Overall, this was a great movie. It focused on a very small place and select group of people. There were reasonable complaints and desperate acts, and they're not always the ones who died. The deaths were less vengeful, like these people are awful or stupid and should die, and more just...opportunity. You're told to not go in the water, and you're standing in it? Move fast, fella! (He didn't.) Even Pete's lack of care for Kevin made sense, with his personality and professed dislike of animals, although if he wanted to have a future chance with Kate, he should've made some effort to keep hold of her beloved friend.
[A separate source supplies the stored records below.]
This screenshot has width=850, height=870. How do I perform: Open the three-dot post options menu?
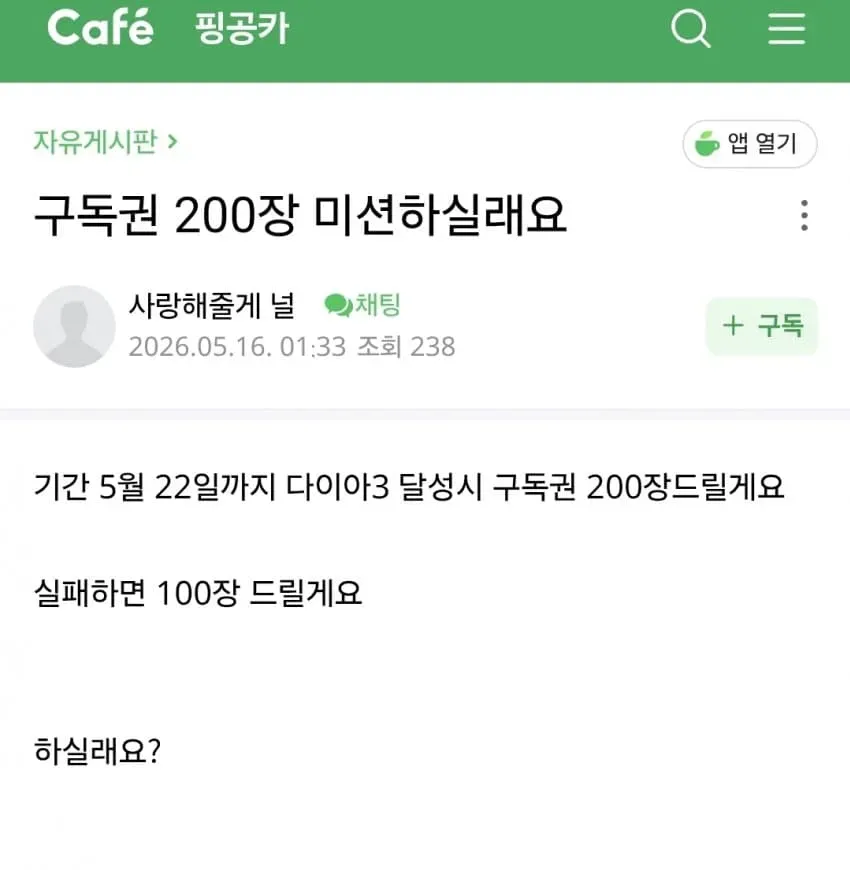[x=805, y=215]
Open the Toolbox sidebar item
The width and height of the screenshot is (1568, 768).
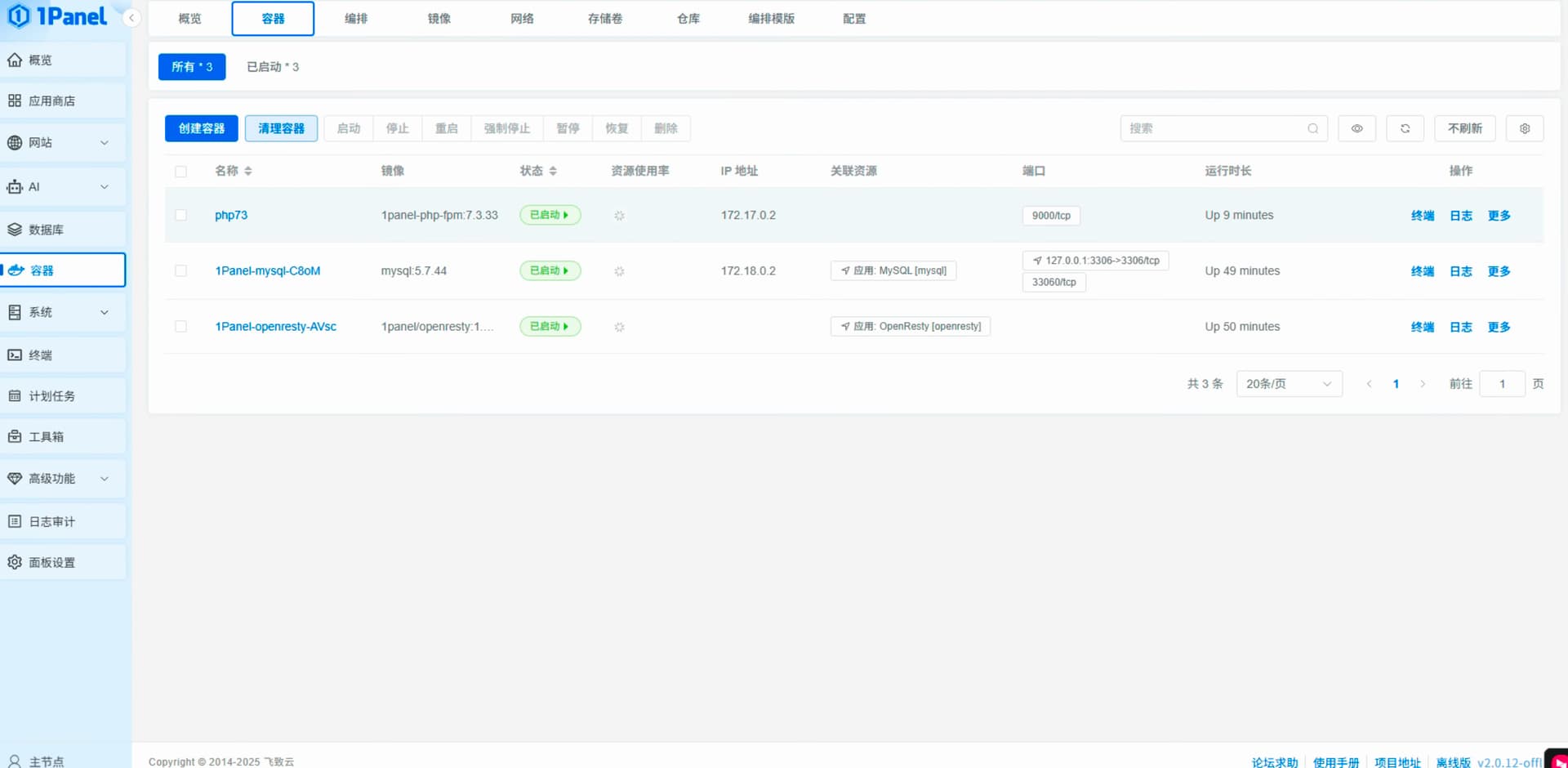(x=47, y=436)
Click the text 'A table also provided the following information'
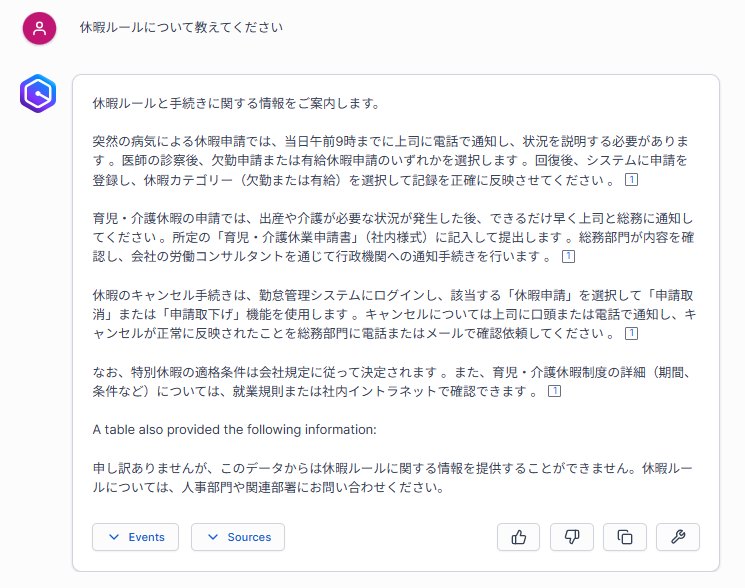The width and height of the screenshot is (745, 588). coord(234,430)
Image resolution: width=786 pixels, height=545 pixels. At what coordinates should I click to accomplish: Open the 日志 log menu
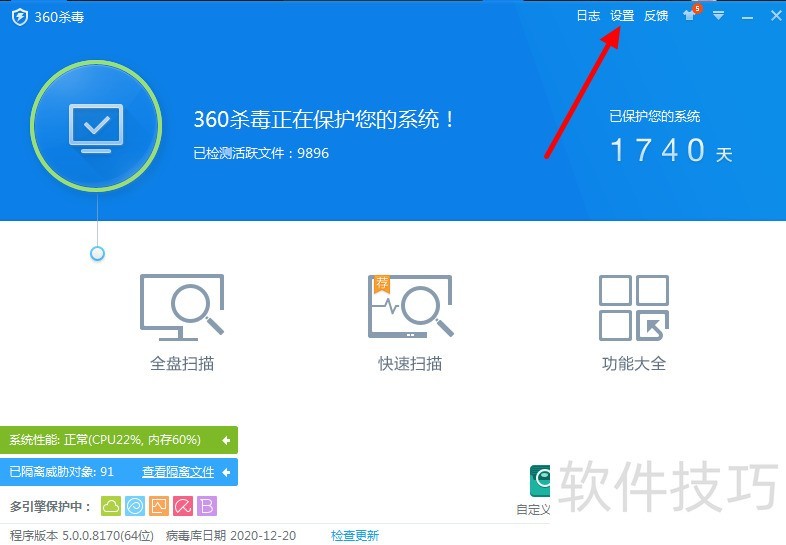pyautogui.click(x=588, y=16)
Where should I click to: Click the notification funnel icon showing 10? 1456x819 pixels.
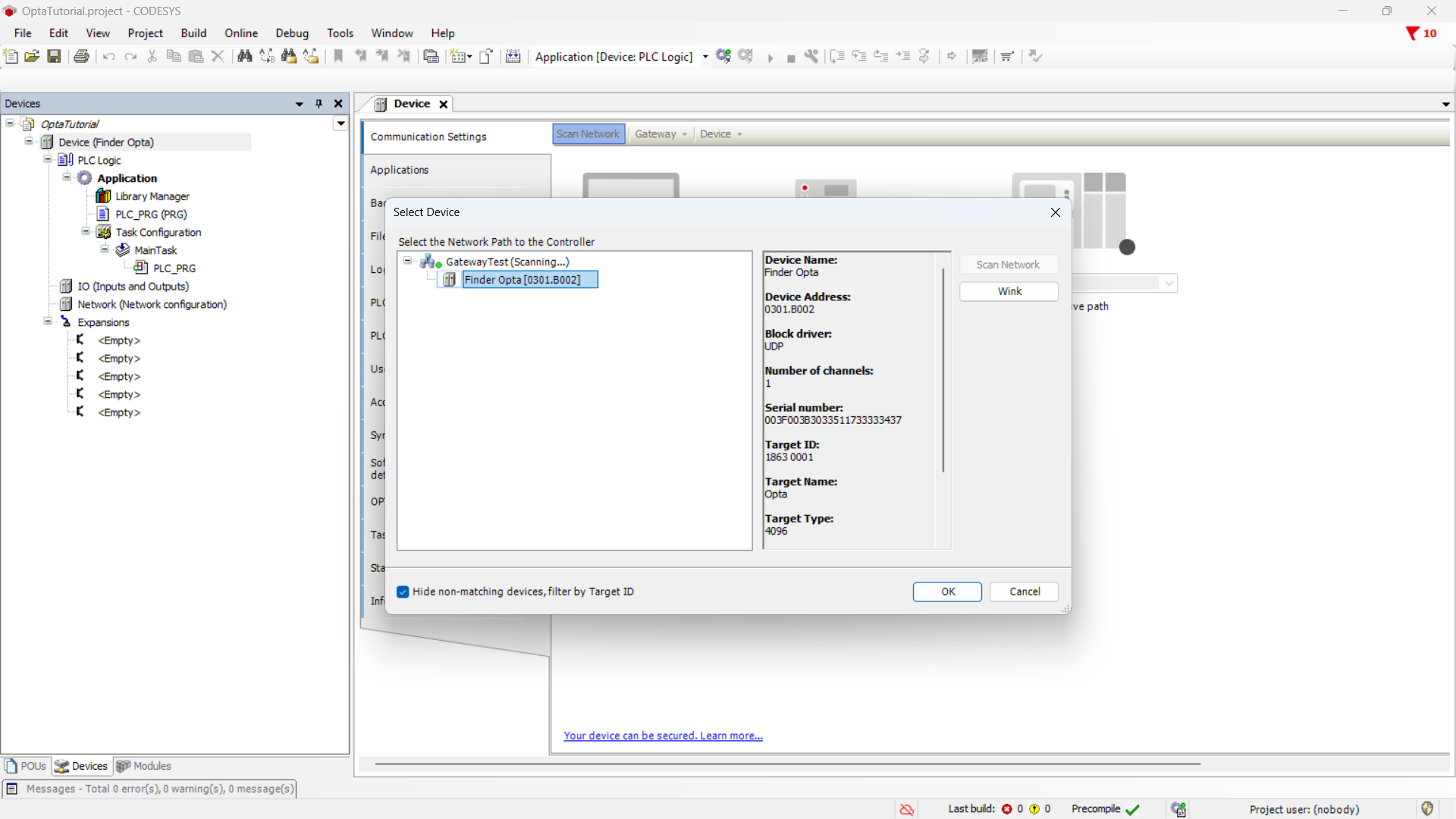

My critiques are the dog's death, because there's no reason for it. C'mon. Give us some happiness at the end. There's no real attachment to any of the characters, although there is good snapshots of who they are, like the mom taking pills and looking rather skinny, suggesting she's a cancer patient on vacation for possibly the last time with her daughter. The man who dumps the ashes, probably of his wife, because he's traveling alone. The photographer, who salvages bottles of beer and critiques Pete's plan with the hook, is the one to recall the birds and retrieve them for bait, suggesting he's not just a shallow, humbuggy shutterbug.
Pete as a hero kinda falls flat. He's out of his element, and I'm supposed to root for him against a crocodile? Crocs have very tough skin; it's basically armor that's nearly impenetrable. Their skulls are all bone, so even attacking from inside the mouth isn't really going to go far.
Kate's survival is completely unbelievable. I did like her character, because she wasn't just some shrinking violet, but the only reasons she survived was her suggested feelings for Pete and possibly her being a local.
I mean, this crocodile, who only had some five or six minutes of actual screentime (which is another boon, personally, adding suspense), was fifteen feet or more; saltwater crocodile males can grow over twenty feet long. It was based off of Sweetheart, a seventeen foot croc that overturned boats in the 70s. Never killed anyone, but he drowned while being relocated and is now on display in a museum in Australia. Fun fact.
But this movie is available on YouTube and other platforms for free. It's not a heavy movie and comes in at about an hour and a half, excluding credits, and there isn't a lot of blood and gore until the end fight. I recommend it to fans of other environmental, man vs. animal horror movies like Jaws and even Jurassic Park.